Requirement:
Reproduce verbatim the lines of the material below, from the line with "Click the VHD" through the final line of the material.

* start Stored data *

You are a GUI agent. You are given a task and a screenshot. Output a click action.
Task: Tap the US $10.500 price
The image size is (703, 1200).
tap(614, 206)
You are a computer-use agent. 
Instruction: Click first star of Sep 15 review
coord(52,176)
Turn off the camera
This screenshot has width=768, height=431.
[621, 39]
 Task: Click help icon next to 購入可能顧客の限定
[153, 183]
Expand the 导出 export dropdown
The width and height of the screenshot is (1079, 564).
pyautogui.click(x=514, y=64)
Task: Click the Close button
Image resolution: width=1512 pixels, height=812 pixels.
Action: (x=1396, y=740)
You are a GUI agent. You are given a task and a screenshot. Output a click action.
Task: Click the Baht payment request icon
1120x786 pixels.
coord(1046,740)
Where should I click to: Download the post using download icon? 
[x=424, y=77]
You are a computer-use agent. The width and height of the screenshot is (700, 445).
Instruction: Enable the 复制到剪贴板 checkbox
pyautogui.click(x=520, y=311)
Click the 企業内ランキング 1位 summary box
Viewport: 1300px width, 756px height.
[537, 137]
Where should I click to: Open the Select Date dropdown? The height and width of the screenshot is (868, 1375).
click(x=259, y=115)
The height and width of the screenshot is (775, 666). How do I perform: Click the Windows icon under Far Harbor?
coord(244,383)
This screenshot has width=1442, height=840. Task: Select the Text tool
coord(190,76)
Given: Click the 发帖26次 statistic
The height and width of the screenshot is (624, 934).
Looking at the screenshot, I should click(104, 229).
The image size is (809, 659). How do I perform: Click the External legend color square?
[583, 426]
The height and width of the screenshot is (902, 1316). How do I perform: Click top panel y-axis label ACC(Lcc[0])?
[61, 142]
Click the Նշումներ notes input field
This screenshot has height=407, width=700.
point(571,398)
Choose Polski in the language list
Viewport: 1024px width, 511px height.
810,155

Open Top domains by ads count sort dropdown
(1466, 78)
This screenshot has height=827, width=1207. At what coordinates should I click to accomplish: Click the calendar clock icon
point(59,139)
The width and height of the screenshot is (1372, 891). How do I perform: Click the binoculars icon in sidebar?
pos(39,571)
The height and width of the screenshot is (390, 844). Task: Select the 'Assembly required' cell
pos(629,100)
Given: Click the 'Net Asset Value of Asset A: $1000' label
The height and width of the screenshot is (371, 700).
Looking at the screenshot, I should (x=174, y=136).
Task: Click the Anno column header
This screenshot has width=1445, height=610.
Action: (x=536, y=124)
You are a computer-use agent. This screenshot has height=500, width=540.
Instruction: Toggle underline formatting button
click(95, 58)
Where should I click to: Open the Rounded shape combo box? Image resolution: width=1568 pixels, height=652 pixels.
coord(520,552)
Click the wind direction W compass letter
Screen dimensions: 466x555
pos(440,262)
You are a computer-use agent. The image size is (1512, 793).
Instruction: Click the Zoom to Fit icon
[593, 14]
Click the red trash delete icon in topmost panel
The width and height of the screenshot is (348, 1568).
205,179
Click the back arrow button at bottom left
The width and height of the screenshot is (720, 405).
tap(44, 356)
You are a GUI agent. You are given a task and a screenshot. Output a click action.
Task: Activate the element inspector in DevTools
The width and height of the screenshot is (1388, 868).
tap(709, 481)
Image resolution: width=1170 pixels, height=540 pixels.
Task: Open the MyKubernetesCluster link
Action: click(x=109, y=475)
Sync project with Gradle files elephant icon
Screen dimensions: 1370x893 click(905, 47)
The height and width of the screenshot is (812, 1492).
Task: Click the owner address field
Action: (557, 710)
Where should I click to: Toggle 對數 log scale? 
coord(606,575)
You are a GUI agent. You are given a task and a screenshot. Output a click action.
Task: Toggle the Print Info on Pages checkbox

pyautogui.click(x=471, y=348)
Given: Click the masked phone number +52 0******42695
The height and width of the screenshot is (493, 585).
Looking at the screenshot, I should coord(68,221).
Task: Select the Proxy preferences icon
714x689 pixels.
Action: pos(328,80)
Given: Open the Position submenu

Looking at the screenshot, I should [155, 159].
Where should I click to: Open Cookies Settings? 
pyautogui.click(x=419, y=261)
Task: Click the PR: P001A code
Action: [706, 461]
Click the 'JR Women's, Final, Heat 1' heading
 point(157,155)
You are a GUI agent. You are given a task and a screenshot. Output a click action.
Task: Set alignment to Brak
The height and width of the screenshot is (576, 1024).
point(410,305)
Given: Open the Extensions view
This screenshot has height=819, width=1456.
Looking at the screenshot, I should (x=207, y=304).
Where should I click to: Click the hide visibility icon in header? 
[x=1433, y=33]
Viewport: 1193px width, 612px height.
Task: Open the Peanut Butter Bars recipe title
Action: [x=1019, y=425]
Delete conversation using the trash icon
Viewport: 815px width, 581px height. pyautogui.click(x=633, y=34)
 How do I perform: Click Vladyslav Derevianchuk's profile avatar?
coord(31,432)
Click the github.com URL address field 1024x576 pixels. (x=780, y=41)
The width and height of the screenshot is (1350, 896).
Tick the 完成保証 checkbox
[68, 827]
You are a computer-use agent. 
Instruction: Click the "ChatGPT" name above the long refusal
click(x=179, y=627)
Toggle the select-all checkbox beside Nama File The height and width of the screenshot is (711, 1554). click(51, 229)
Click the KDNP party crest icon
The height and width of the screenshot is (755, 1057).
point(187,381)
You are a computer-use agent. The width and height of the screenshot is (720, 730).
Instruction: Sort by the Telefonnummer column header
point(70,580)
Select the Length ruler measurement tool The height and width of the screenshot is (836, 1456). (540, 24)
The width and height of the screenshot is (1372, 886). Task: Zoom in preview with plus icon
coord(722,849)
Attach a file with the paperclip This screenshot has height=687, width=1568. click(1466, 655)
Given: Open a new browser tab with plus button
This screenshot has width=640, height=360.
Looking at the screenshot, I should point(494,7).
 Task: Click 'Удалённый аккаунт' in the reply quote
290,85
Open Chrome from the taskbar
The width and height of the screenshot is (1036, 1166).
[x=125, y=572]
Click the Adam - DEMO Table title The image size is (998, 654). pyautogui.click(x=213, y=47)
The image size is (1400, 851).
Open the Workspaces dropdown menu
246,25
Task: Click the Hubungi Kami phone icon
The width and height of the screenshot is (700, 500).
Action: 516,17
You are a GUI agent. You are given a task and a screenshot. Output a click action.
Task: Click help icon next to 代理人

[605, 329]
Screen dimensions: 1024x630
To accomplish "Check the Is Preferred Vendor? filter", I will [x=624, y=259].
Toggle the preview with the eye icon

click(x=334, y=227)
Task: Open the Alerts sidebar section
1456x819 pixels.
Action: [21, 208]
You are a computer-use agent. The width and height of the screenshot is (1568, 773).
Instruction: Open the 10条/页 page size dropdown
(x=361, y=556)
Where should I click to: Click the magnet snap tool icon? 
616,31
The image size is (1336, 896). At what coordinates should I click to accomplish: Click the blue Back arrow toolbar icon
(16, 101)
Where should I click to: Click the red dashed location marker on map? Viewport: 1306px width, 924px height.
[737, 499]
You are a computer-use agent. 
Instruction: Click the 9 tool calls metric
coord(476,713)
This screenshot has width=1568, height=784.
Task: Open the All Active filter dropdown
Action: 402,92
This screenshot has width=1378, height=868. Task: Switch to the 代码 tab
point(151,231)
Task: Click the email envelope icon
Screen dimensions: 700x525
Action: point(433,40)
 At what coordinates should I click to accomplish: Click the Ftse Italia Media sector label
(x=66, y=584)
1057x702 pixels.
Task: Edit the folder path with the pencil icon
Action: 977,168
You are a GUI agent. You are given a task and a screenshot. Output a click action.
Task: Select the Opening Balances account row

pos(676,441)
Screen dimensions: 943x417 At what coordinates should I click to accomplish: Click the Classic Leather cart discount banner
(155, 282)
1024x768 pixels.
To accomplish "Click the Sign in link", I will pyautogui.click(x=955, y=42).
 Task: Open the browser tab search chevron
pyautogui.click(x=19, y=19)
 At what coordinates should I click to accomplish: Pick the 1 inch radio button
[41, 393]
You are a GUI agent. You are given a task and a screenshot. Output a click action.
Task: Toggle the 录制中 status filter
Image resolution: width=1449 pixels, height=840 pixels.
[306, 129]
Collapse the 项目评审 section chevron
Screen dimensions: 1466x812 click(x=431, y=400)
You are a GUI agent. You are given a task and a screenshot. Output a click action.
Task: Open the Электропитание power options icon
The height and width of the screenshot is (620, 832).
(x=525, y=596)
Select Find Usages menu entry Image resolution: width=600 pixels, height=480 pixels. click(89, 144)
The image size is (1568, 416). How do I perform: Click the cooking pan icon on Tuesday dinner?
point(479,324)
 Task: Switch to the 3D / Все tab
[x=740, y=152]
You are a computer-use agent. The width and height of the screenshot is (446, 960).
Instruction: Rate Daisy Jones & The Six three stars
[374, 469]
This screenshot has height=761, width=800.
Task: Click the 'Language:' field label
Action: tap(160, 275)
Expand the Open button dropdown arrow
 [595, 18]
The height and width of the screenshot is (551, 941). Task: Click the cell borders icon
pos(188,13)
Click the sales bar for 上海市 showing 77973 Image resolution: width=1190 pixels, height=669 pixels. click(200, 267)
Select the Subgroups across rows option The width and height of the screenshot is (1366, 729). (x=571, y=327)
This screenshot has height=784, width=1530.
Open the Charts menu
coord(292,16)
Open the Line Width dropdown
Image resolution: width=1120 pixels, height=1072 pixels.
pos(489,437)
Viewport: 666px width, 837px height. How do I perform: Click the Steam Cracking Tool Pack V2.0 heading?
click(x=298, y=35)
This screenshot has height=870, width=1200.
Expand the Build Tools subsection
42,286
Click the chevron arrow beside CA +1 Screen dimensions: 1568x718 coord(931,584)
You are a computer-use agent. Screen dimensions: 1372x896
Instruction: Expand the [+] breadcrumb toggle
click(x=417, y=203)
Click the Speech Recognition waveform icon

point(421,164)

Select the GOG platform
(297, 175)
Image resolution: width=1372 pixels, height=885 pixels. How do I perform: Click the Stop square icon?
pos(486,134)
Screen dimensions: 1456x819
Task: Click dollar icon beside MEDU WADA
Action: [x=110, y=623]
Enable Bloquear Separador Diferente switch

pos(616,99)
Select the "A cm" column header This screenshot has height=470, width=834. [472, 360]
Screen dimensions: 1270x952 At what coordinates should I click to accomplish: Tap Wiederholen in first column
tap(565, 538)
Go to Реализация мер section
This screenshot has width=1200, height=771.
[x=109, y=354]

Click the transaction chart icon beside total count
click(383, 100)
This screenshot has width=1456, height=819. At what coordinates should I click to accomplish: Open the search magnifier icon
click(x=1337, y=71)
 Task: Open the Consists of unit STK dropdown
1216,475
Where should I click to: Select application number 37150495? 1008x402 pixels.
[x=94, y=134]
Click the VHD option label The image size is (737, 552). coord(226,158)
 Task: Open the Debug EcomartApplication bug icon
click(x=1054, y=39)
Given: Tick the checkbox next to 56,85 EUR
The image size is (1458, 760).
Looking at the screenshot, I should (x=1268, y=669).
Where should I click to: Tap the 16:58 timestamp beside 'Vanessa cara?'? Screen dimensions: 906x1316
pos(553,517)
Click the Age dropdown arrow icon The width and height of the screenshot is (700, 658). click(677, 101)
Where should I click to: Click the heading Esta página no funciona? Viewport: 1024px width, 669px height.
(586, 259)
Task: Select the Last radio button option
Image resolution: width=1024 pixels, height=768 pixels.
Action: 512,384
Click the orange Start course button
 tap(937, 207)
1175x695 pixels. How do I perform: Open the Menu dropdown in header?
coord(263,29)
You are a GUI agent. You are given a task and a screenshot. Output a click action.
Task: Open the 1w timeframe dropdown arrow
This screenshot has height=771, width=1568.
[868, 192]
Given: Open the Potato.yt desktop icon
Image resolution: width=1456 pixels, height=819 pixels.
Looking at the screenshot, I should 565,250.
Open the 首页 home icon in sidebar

* end Stored data *

Solution for this problem:
Click the VHD option label The image size is (737, 552). coord(226,158)
 Task: Open the Debug EcomartApplication bug icon
click(x=1054, y=39)
Given: Tick the checkbox next to 56,85 EUR
The image size is (1458, 760).
Looking at the screenshot, I should (x=1268, y=669).
Where should I click to: Tap the 16:58 timestamp beside 'Vanessa cara?'? Screen dimensions: 906x1316
pos(553,517)
Click the Age dropdown arrow icon The width and height of the screenshot is (700, 658). click(677, 101)
Where should I click to: Click the heading Esta página no funciona? Viewport: 1024px width, 669px height.
(586, 259)
Task: Select the Last radio button option
Image resolution: width=1024 pixels, height=768 pixels.
Action: 512,384
Click the orange Start course button
 tap(937, 207)
1175x695 pixels. How do I perform: Open the Menu dropdown in header?
coord(263,29)
You are a GUI agent. You are given a task and a screenshot. Output a click action.
Task: Open the 1w timeframe dropdown arrow
This screenshot has height=771, width=1568.
[868, 192]
Given: Open the Potato.yt desktop icon
Image resolution: width=1456 pixels, height=819 pixels.
Looking at the screenshot, I should 565,250.
Open the 首页 home icon in sidebar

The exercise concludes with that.